● Written problem: Retype the lines between the one containing "Click the plus button in the 32 dB gain row" and the one containing "Looking at the", inclusive, leaving out the pictures.

● Task material:
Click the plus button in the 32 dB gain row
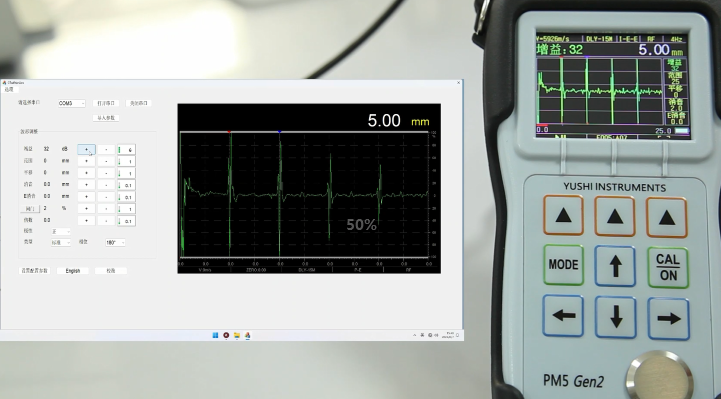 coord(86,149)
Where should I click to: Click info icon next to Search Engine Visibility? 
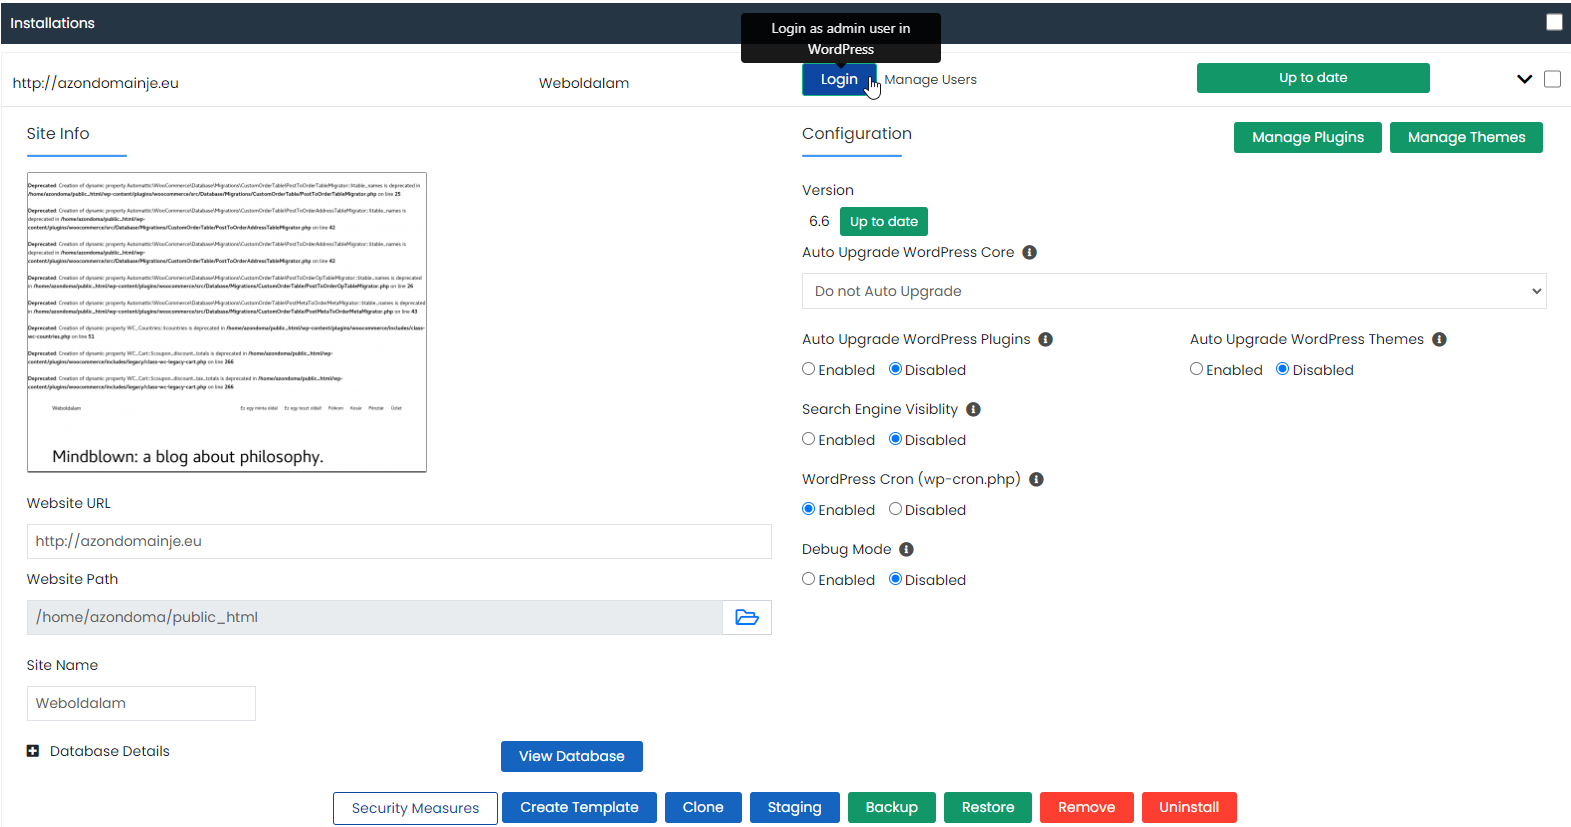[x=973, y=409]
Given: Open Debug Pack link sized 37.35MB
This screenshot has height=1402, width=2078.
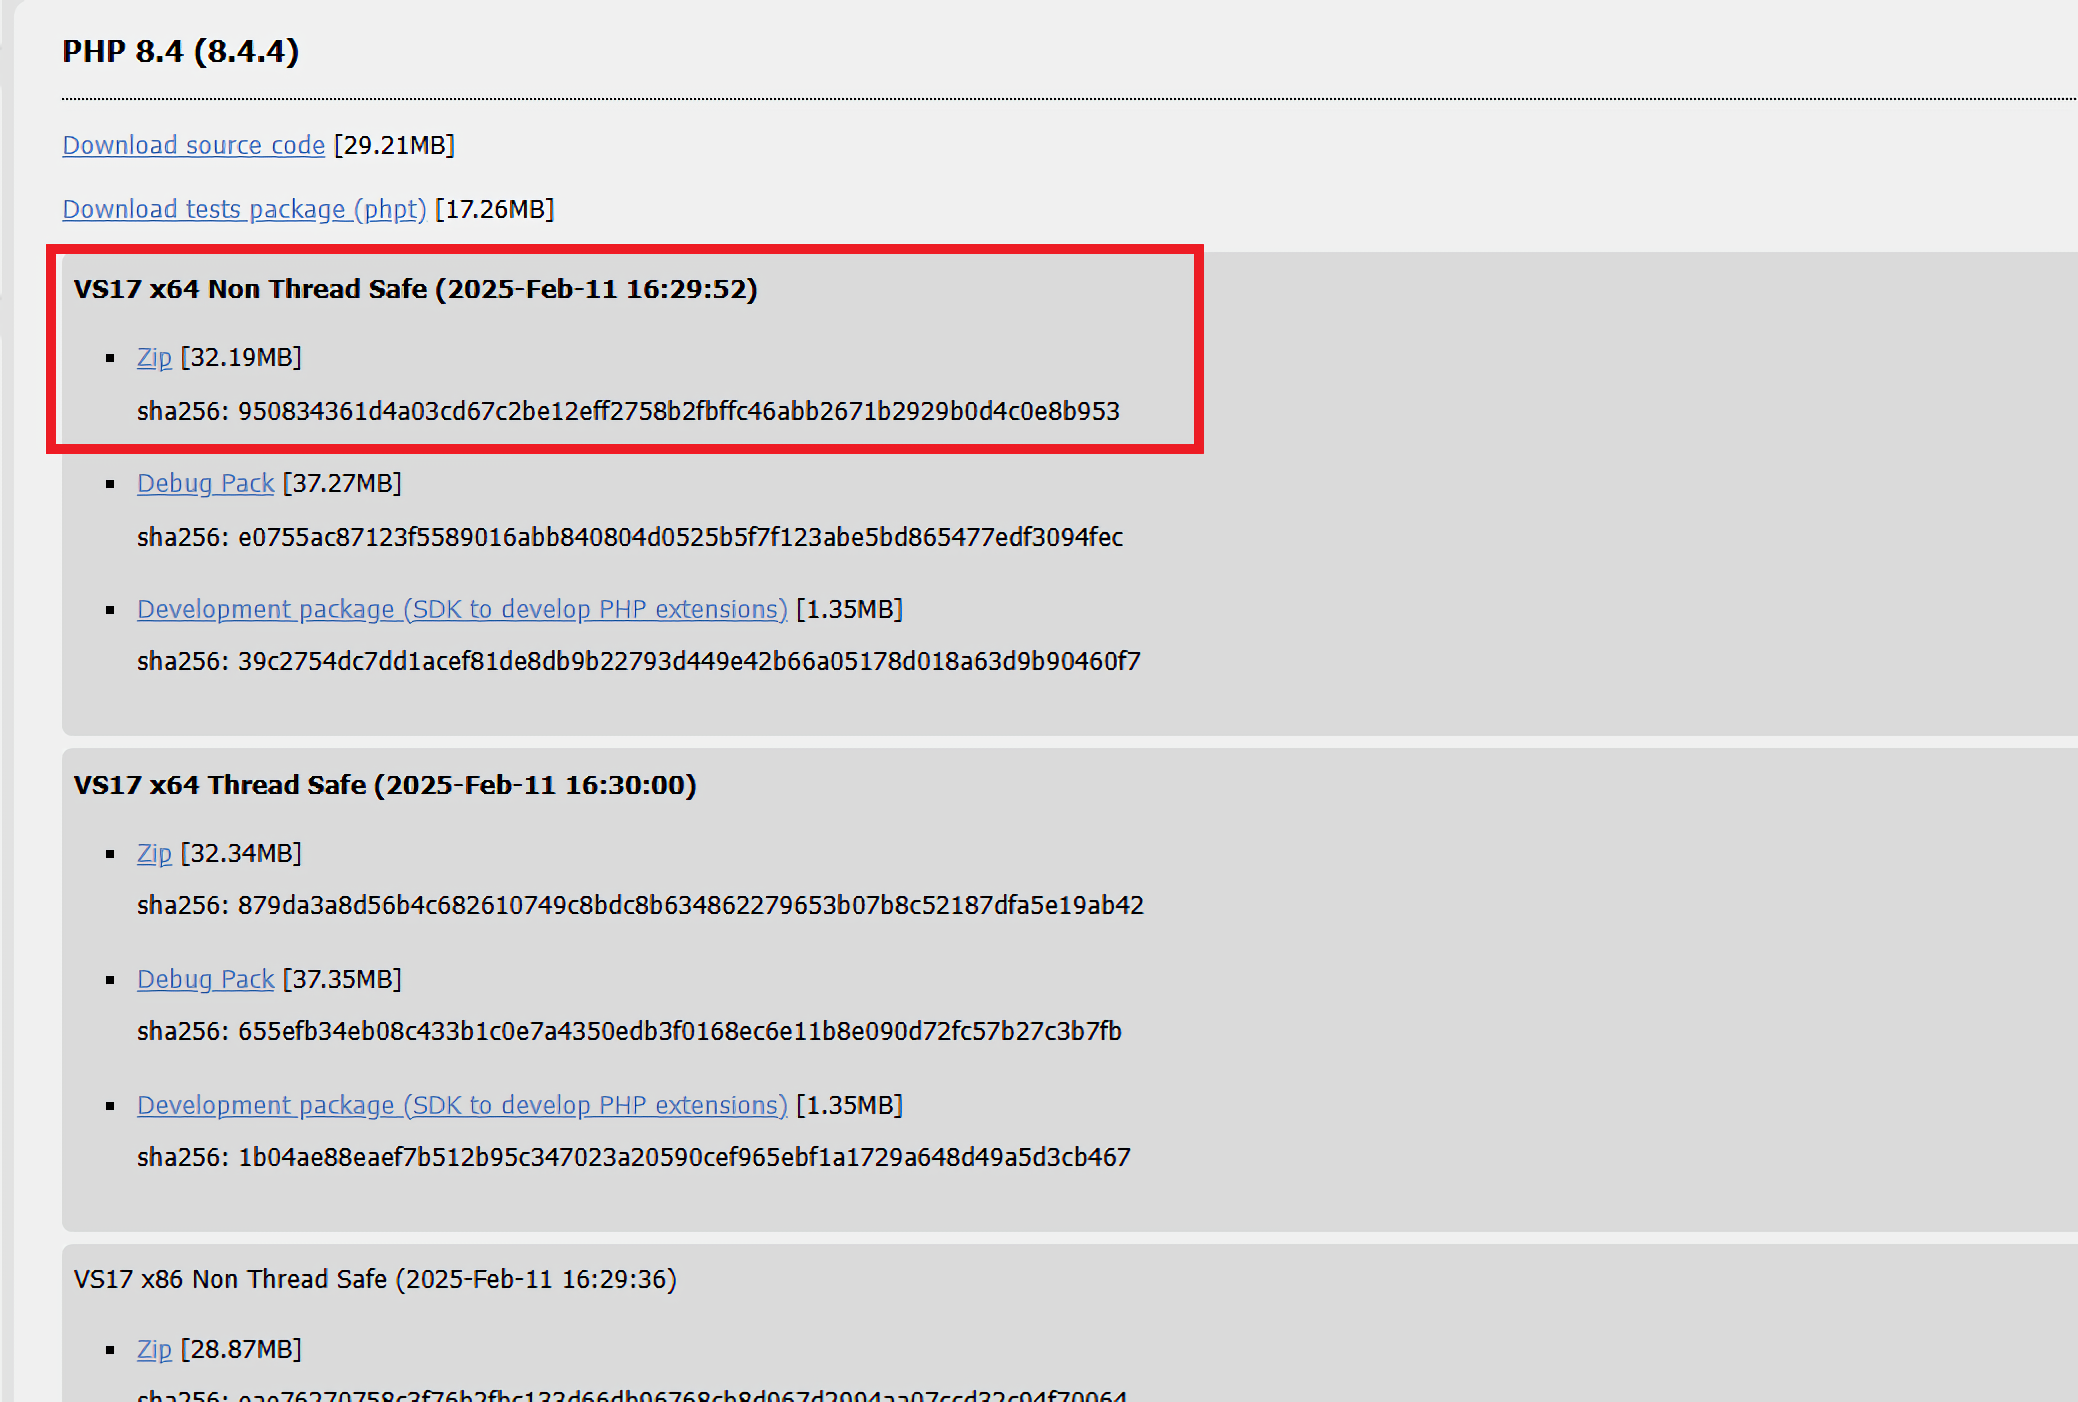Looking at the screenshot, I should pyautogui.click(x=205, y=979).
--
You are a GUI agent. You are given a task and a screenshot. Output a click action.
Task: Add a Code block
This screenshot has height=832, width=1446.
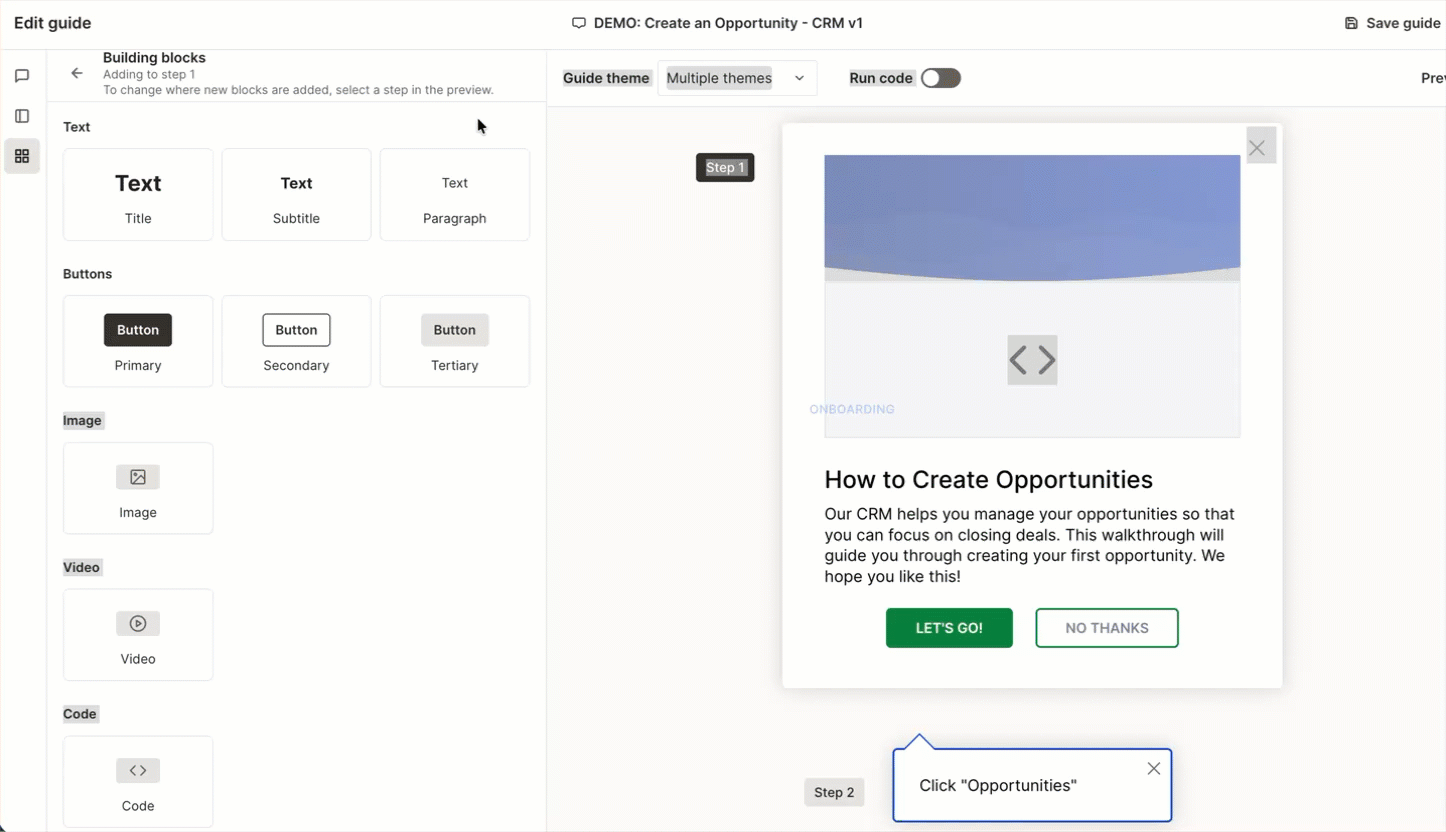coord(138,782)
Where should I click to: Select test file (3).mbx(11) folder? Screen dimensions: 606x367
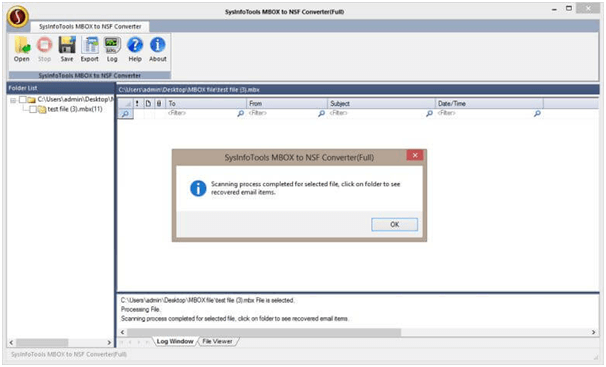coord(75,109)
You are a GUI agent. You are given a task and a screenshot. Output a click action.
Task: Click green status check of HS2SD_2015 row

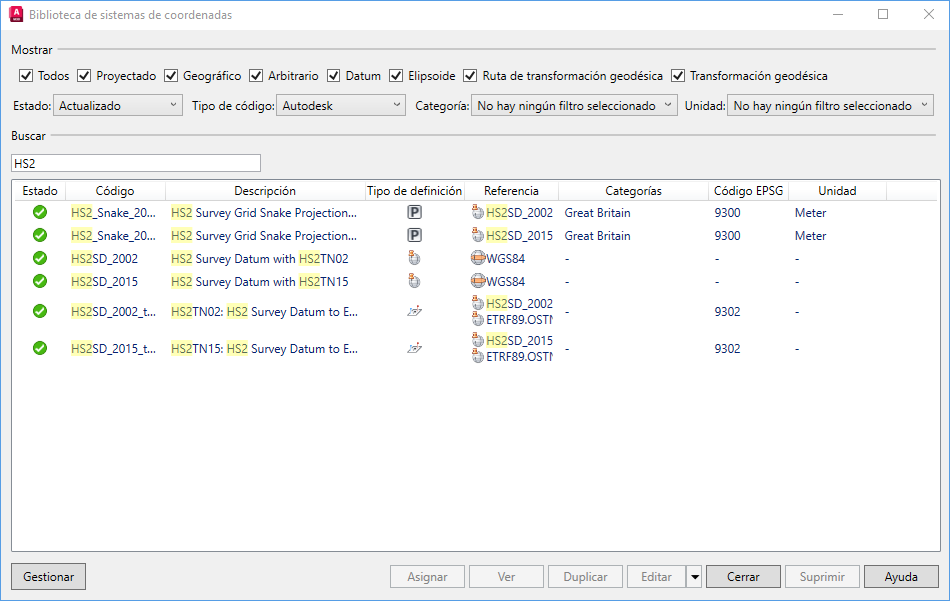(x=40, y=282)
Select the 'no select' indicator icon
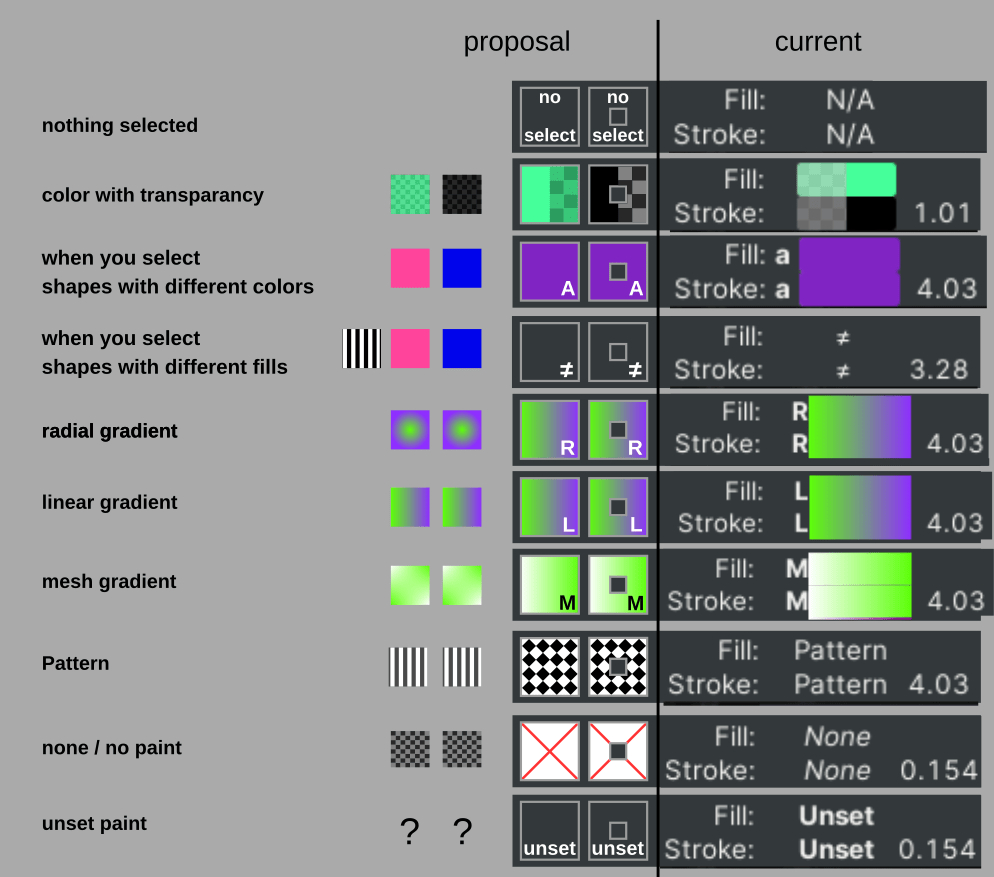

● Output of the task:
Click the plus button in the 32 dB gain row
 coord(86,149)
Where should I click to: Click info icon next to Search Engine Visibility? 
[x=973, y=409]
Given: Open Debug Pack link sized 37.35MB
This screenshot has height=1402, width=2078.
Looking at the screenshot, I should pyautogui.click(x=205, y=979).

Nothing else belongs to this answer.